Tom Koulopoulos is president and founder of Delphi Group, a Boston-based thought leadership firm providing advice on leading edge technologies to global 2000 organizations and government for the past 15 years. Tom sold Delphi to Perot Systems in 2004 and continues to serve as CEO of Delphi, a member of the Perot Systems leadership team and Director of the Perot Systems Innovation lab.
Named one of the industry's most influential information management consultants by InformationWeek magazine he is recognized as an authority on the implications of information technology on global organizations, with articles and market insights appearing frequently in national and international print and broadcast media such as BusinessWeek, The Wall Street Journal, Forbes, The Economist, CNBC, CNN and NPR.
His seven books include: Corporate Instinct, Smart Companies, Smart Tools, and The X-economy. During the past two decades Tom’s works have introduced core industry concepts, frameworks and vernacular such as Single Point of Access, Touch Points, Digital Control Rooms, Business Operating Systems, Corporate IQ, Information Value Chains, and Smartsourcing that are widely used today in describing the impact of technology on business.

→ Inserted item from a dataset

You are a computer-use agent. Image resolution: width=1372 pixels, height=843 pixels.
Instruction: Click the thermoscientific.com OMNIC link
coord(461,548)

His insights have received wide praise from luminaries such as Peter Drucker, Dee Hock, and Tom Peters who called his writing, “a brilliant vision of where we must take our enterprises to survive and thrive.” According to Peter Drucker, Tom’s writing “makes you question not only the way you run your business but the way you run yourself.”Tom is also editor of the Delphi Report, a quarterly journal for business and technology leaders.
His current book, Smartsourcing: Driving Innovation and Growth through Outsourcing (to be released in March of 2006) looks at the core drivers and broad implications of outsourcing and globalization.
Tom has also been an adjunct professor at the Boston College Wallace E. Carroll Graduate School of Management and a guest lecturer at the Boston University School of Management and Harvard University.
His philanthropic interests include being a founding advisor to the non-profit Tech Foundation, which makes technology accessible to the non-profit sector in an attempt to bridge the widening digital divide and an advisor to the non-profit program Destination Imagination, which teaches creative problem solving and innovation to children in K-12 in more than 50 countries.